WASHINGTON D.C. – The Institute for Energy Research officially launches today a new online transparency tool — www.energysubsidies.org — designed to give policymakers, government officials, researchers, journalists, and the general public greater access to data about taxpayer-funded energy subsidies, including federal loan guarantees, grants, and various tax credits. For more than a year, IER analysts have worked closely with transparency and data technology experts to build a comprehensive database with the power to provide user-friendly, searchable, sortable and easy-to-find information about energy spending across all federal agencies, an increasingly complicated task due to duplication, opaque reporting, and inadequate data standards that keep taxpayers in the dark about how government uses their money.

“Taxpayers have a right to know how government is spending their money, and the ongoing debate over federal energy subsidies – whether the federal government should provide financial support to renewables, coal, oil, natural gas, or nuclear power – must be based on objective facts regarding current levels of government support,” IER President Thomas Pyle explained.

“Widespread misperceptions as to the nature and extent of government subsidies can lead to erroneous policy decisions. In recent years, the wind, solar and biofuels industries have been feeding generously at the federal trough, to the extent that green energy spending is 7 times greater under the current administration than the previous one. More and more, layers of duplicative programs provide opportunities for waste, fraud, and abuse. Today, we are left with a mishmash of subsidies, mandates, and set-asides for pet energy technologies that are more expensive and unreliable than the energy sources they are supposed to replace. The new IER database will be an important tool for Americans to decide what role the U.S. government should play in the energy sector.”

The IER database covers fiscal years 2009 to 2012, a period that has seen record growth in the size and scope of federal spending on energy subsidies, particularly for renewables that are favored by the current administration. In addition to the database, the new tool provides an interactive energy page that allows users to compare the value of various subsidies with the energy output of sources like coal, oil, natural gas, nuclear, and renewables.

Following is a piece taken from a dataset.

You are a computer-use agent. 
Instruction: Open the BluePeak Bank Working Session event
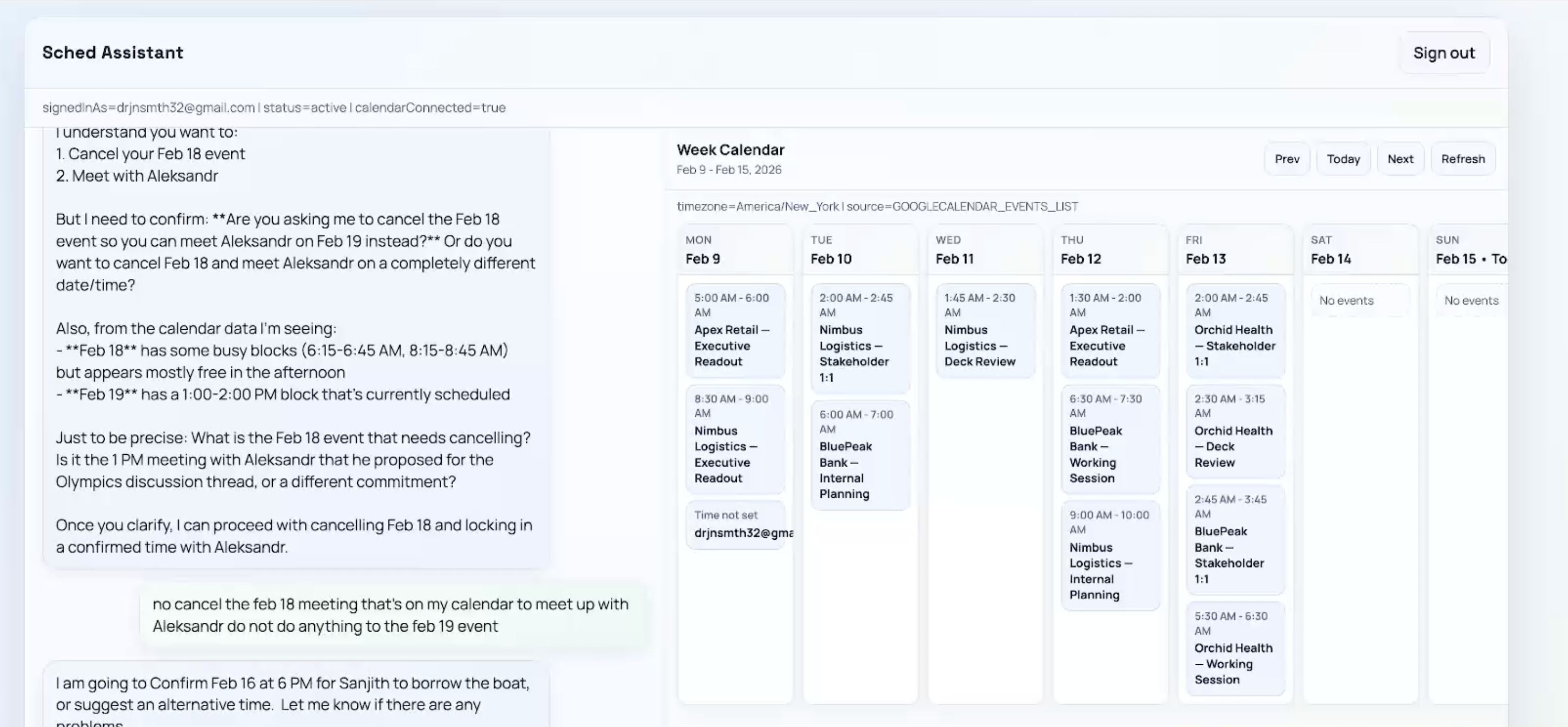pyautogui.click(x=1110, y=438)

IER also released a video to promote the database, entitled “Will You Pay For Justin Bieber’s Sports Car,” demonstrating how taxpayer money is being used by Washington to fund luxury items, boutique fuels, and underperforming energy ventures that rely on federal funds to exist.

Methodology

For the purposes of the database, IER defined federal energy subsidies as disbursements by the federal government in the form of grants, loans, loan guarantees, or direct reduction in tax liabilities that have an identifiable federal budget impact and are specifically targeted at energy production. The categories and definitions employed by IER are consistent with those used by other public and private databases. By utilizing existing government reports, many of which are difficult to find and integrate, IER has been able to create a single database without duplicative information that promotes a greater degree of transparency and user friendliness.
Four broad categories of activities that were not included in the database are: regulatory subsidies, tariffs/excise taxes, contracts for goods/services above fair market value, and certain indemnification laws/risks transfers. IER adhered strictly to the federal government’s published data, but cannot guarantee the underlying accuracy of the federal government’s data, which is often criticized by transparency watchdogs for incompleteness, inconsistency, and untimeliness.